══ RECORDS FOR PROCESSING

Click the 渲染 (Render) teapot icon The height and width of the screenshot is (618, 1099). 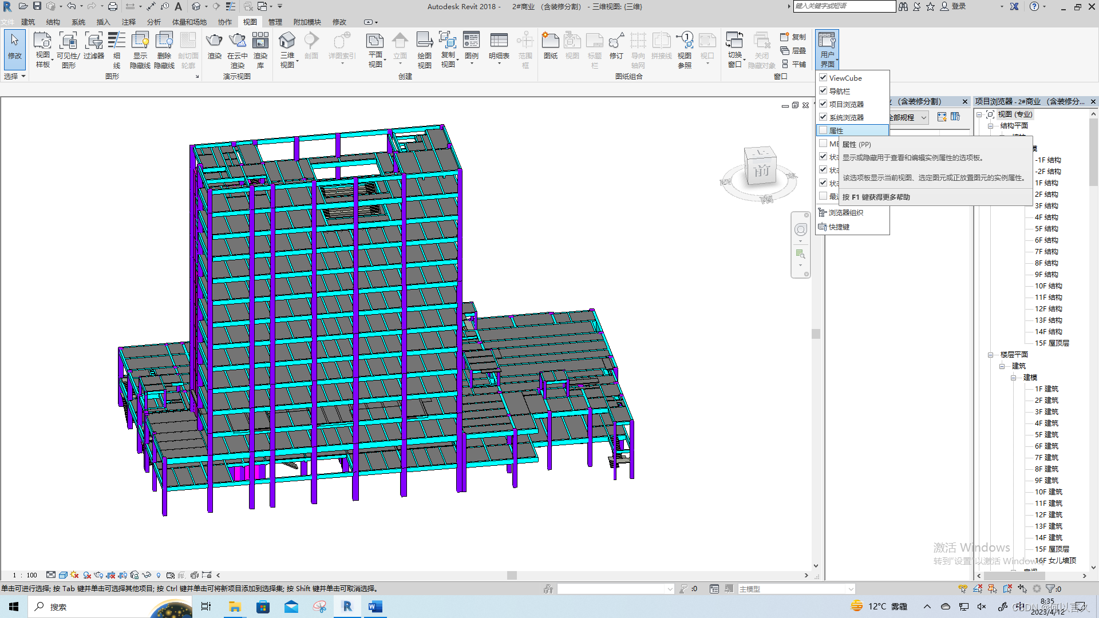click(x=214, y=41)
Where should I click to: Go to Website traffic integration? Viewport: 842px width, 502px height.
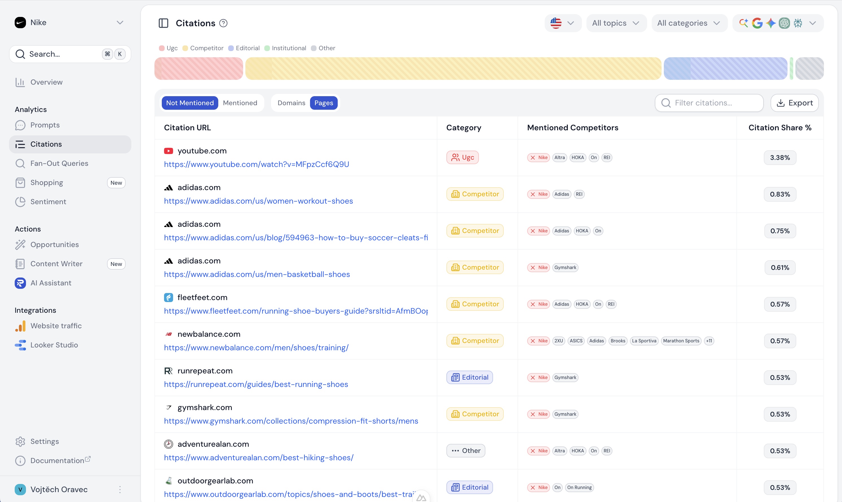(x=56, y=326)
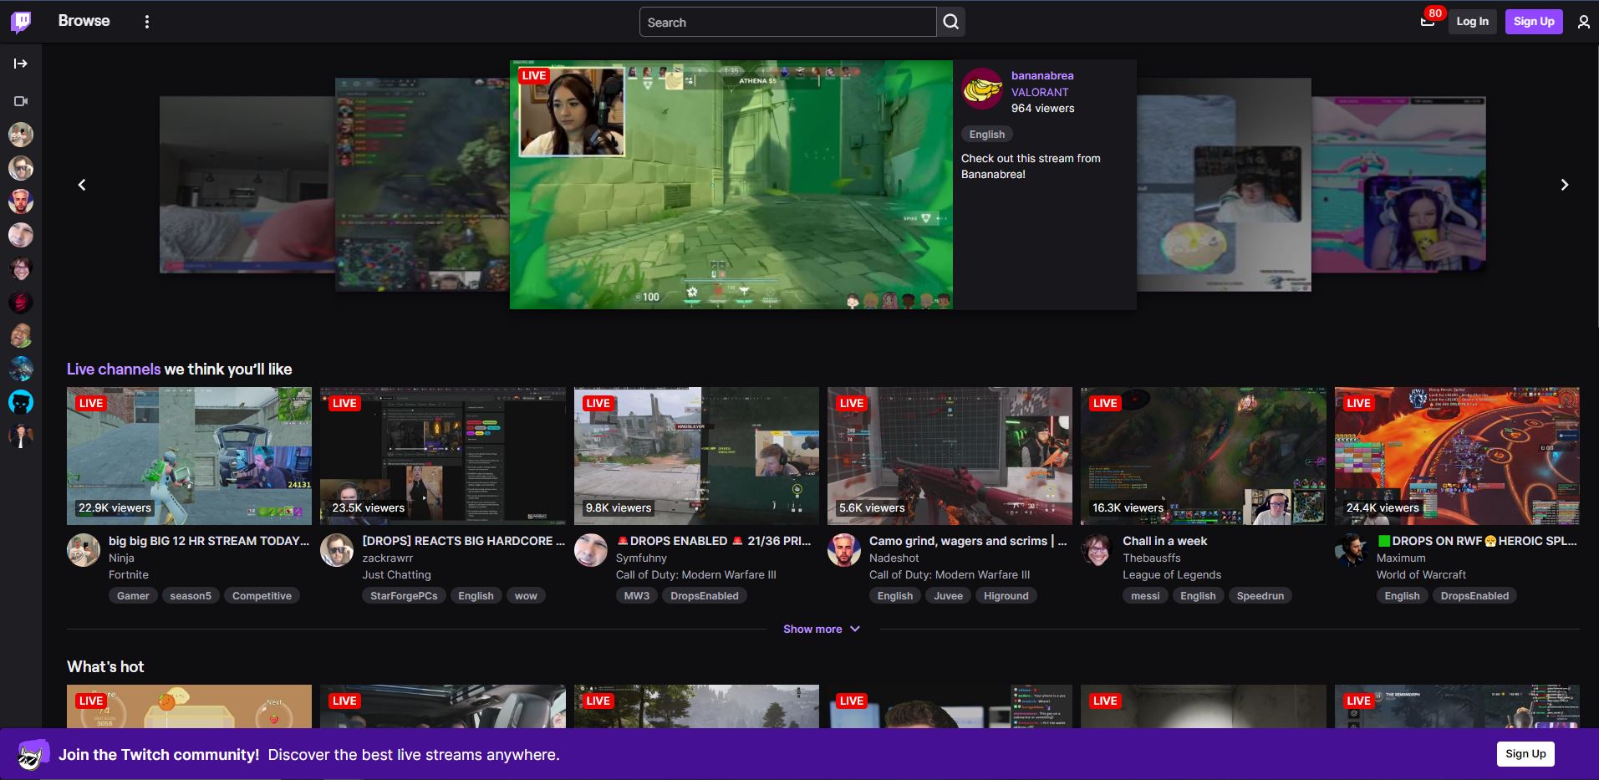Open Thebausffs' League of Legends stream thumbnail
1599x780 pixels.
click(1203, 456)
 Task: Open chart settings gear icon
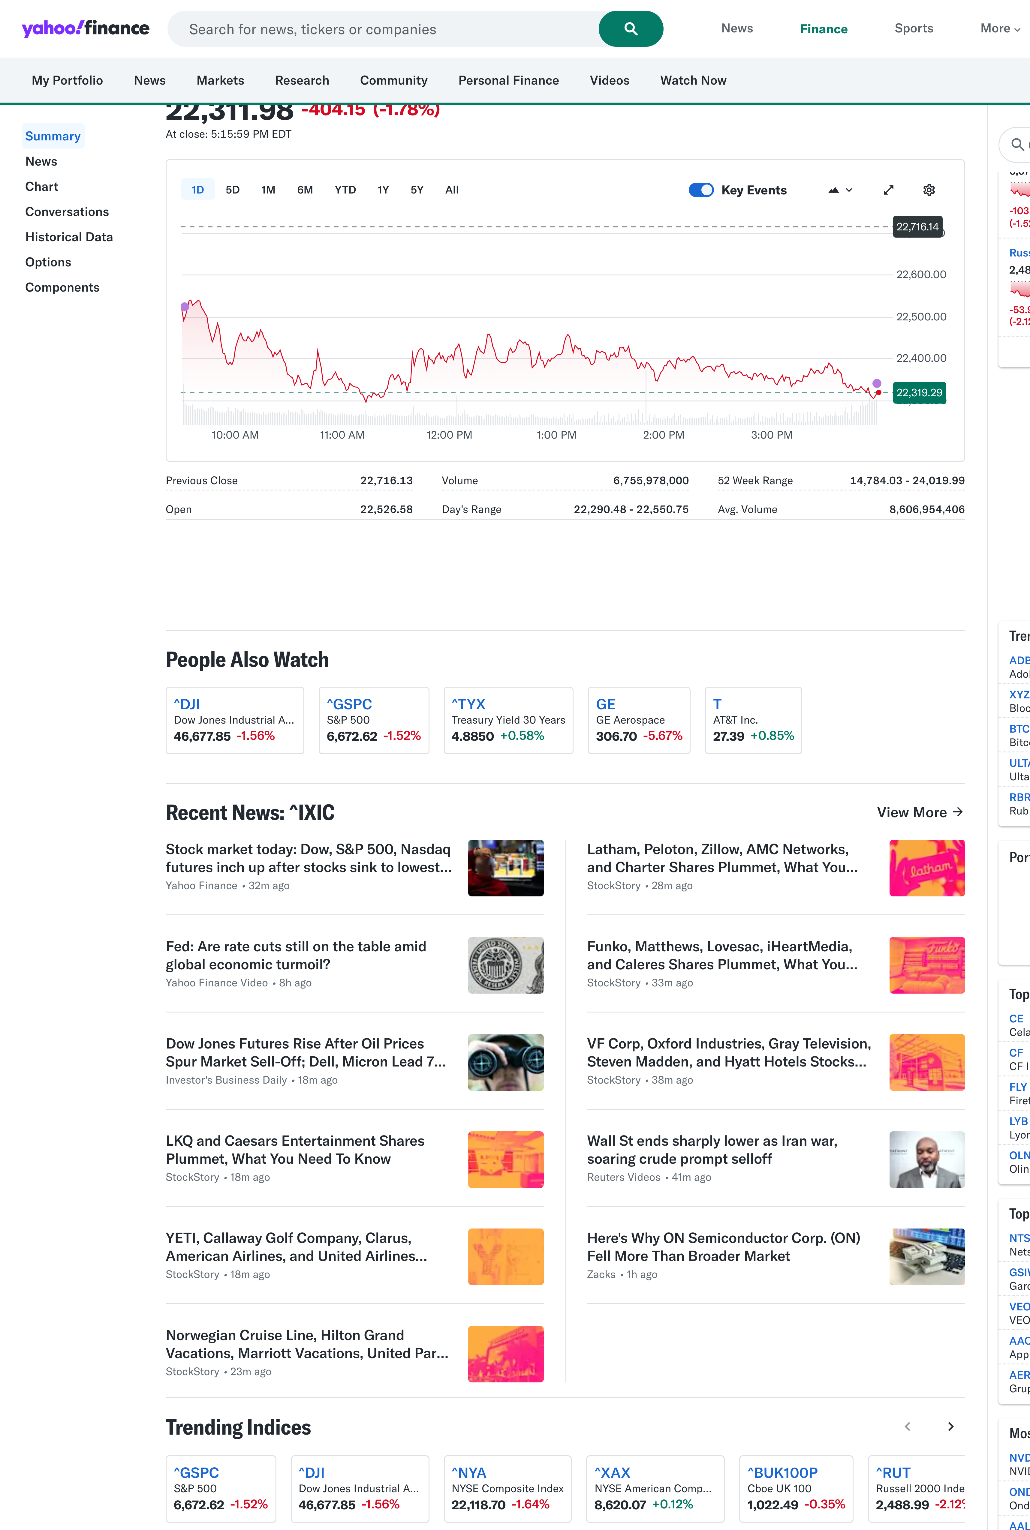pyautogui.click(x=928, y=190)
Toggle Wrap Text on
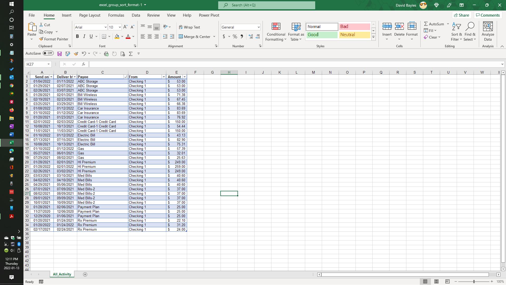506x285 pixels. click(x=189, y=27)
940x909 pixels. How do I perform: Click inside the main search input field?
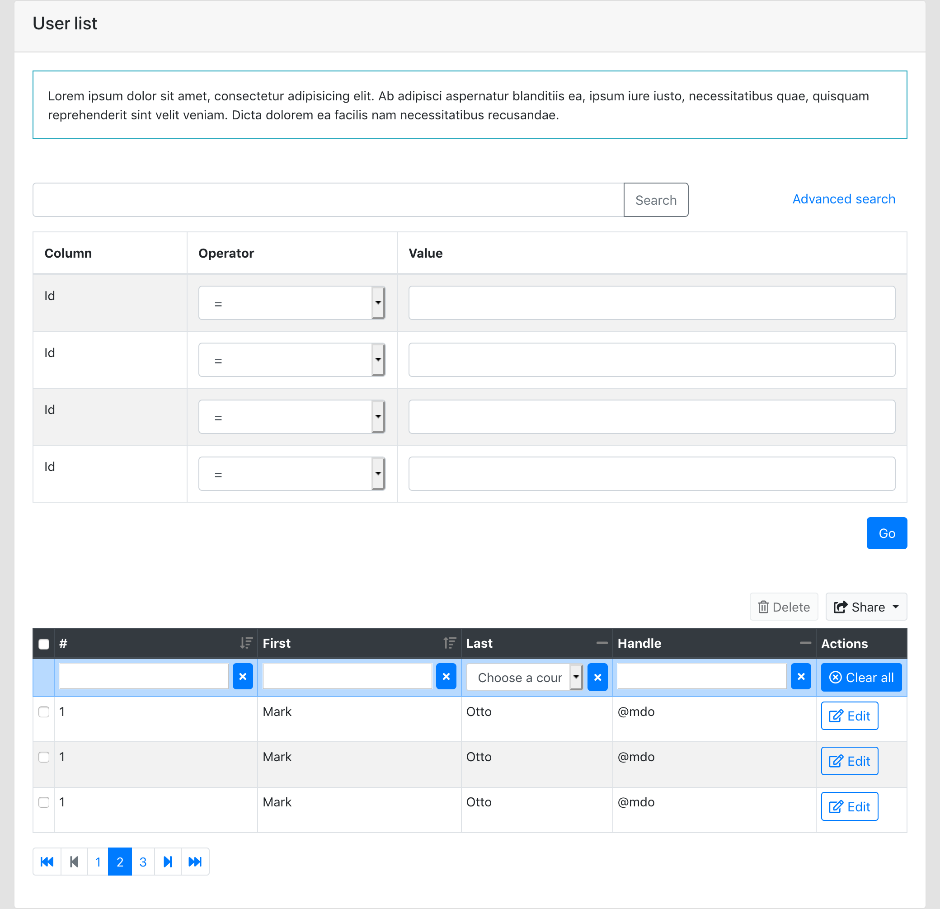point(326,200)
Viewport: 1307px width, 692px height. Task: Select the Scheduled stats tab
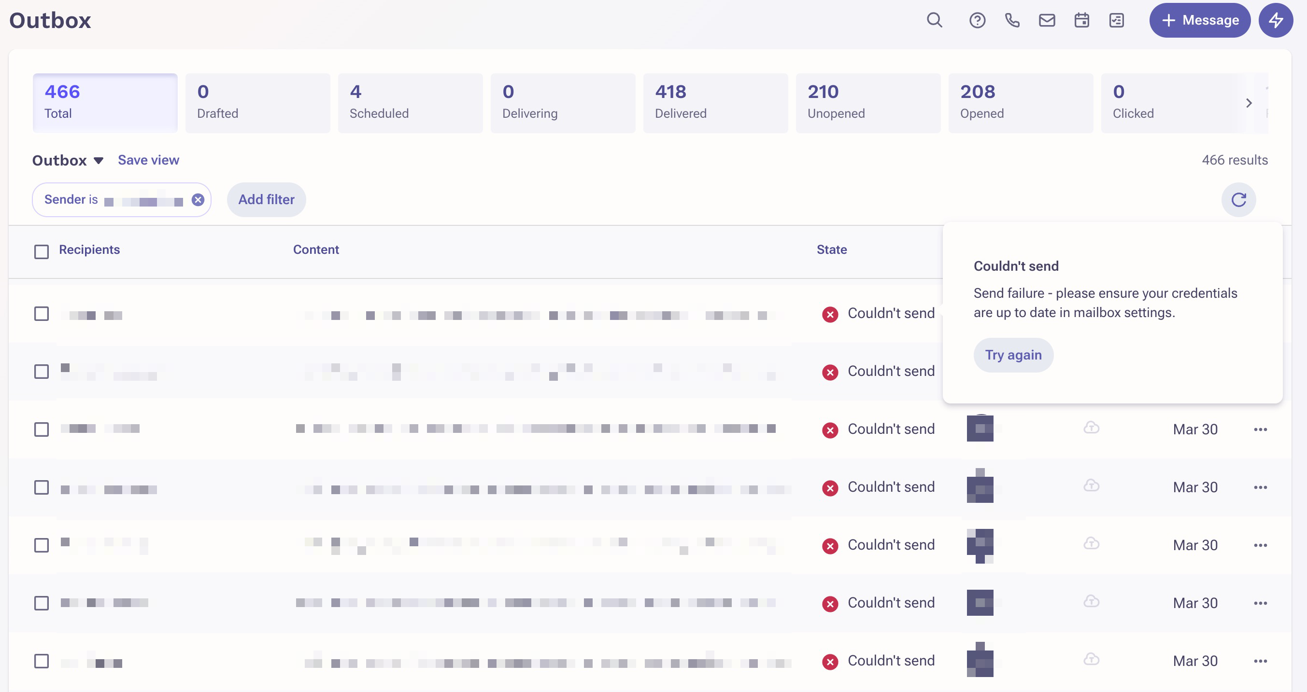(x=410, y=103)
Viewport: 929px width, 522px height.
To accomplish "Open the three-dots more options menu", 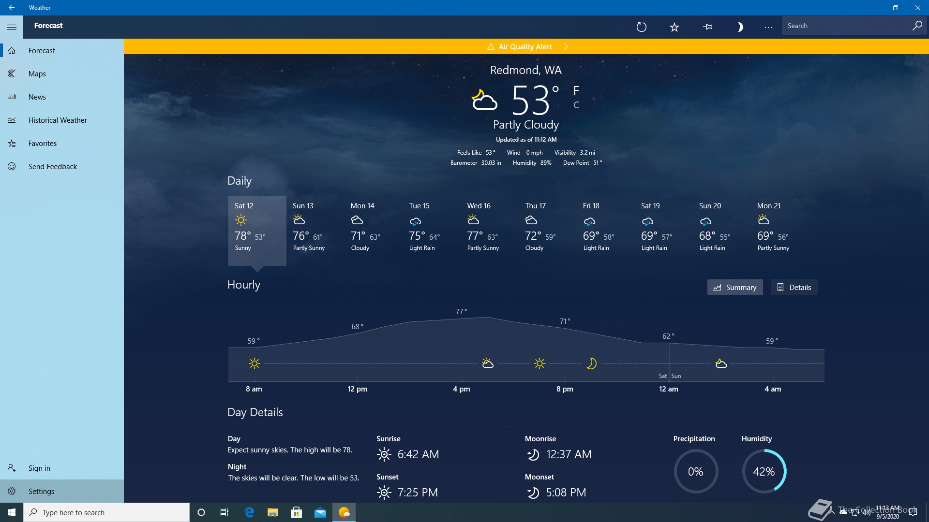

════

* [EXERCISE DIRECTIONS] Everything from the line with "940x909 pixels. How" through the end of the listing above, both ends included, should be set down exactly; copy nothing else, and skip the pictures.

* [WRITTEN ANSWER]
940x909 pixels. How do I perform: Click inside the main search input field?
point(326,200)
Viewport: 1307px width, 692px height. Task: Select the Scheduled stats tab
(x=410, y=103)
Viewport: 929px width, 522px height.
To accomplish "Open the three-dots more options menu", 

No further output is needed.